▶ To be done:
Give the stretch of the records below from the line containing "The height and" through the line containing "Where should I" as a JSON list of strings, one string per line, leaving out blank lines.

====== Data supplied ======

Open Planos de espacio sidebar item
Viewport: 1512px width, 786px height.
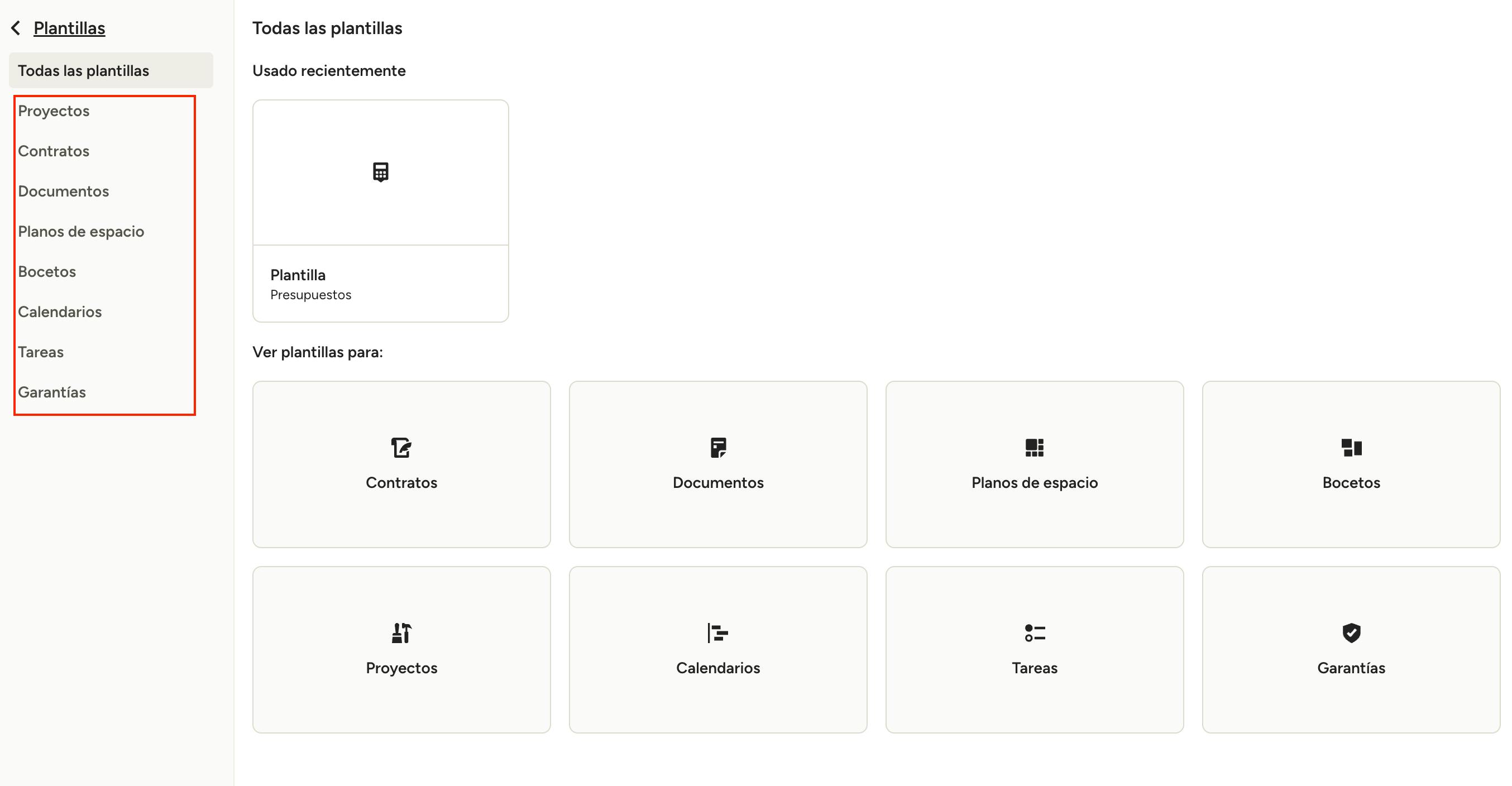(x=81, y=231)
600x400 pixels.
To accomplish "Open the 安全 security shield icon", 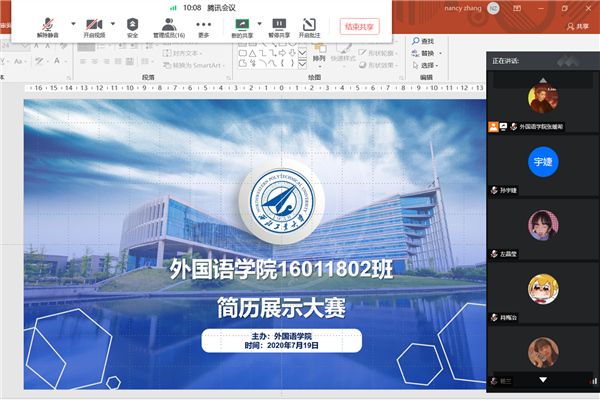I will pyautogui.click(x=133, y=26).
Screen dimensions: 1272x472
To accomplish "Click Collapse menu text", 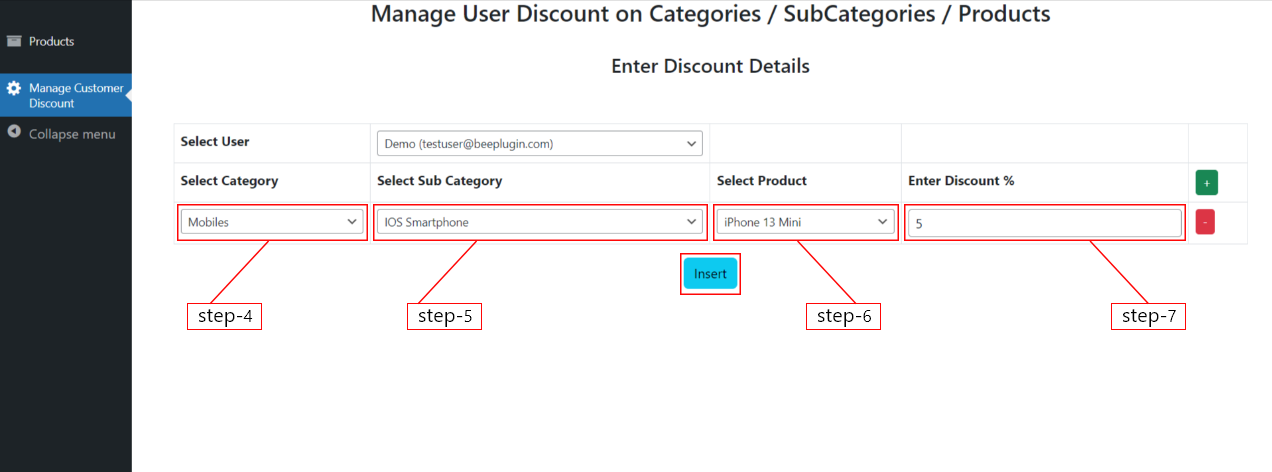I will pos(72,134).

======
====== Data supplied ======

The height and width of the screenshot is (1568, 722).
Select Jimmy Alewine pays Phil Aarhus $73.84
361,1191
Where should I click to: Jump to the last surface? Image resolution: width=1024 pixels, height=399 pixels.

======
====== Data supplied ======

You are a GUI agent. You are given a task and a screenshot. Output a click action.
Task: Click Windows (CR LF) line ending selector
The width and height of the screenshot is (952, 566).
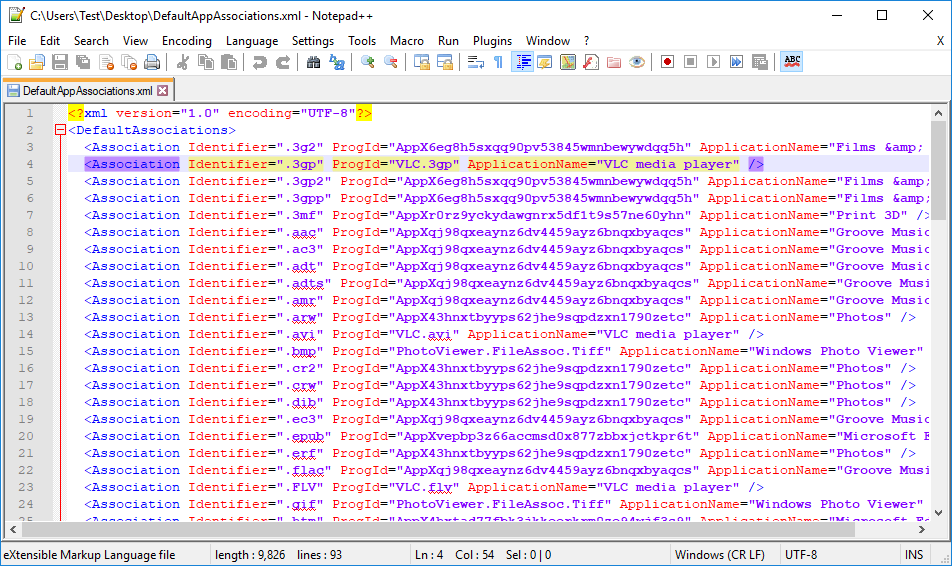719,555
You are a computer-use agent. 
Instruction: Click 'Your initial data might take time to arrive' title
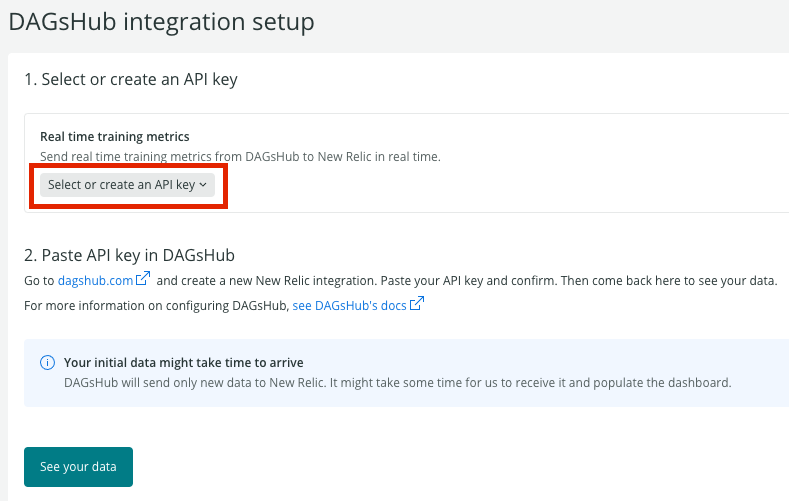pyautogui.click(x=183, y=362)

======

▶ Exercise solution:
[
  "The height and width of the screenshot is (1568, 722).",
  "Select Jimmy Alewine pays Phil Aarhus $73.84",
  "361,1191",
  "Where should I click to: Jump to the last surface? Image resolution: width=1024 pixels, height=399 pixels."
]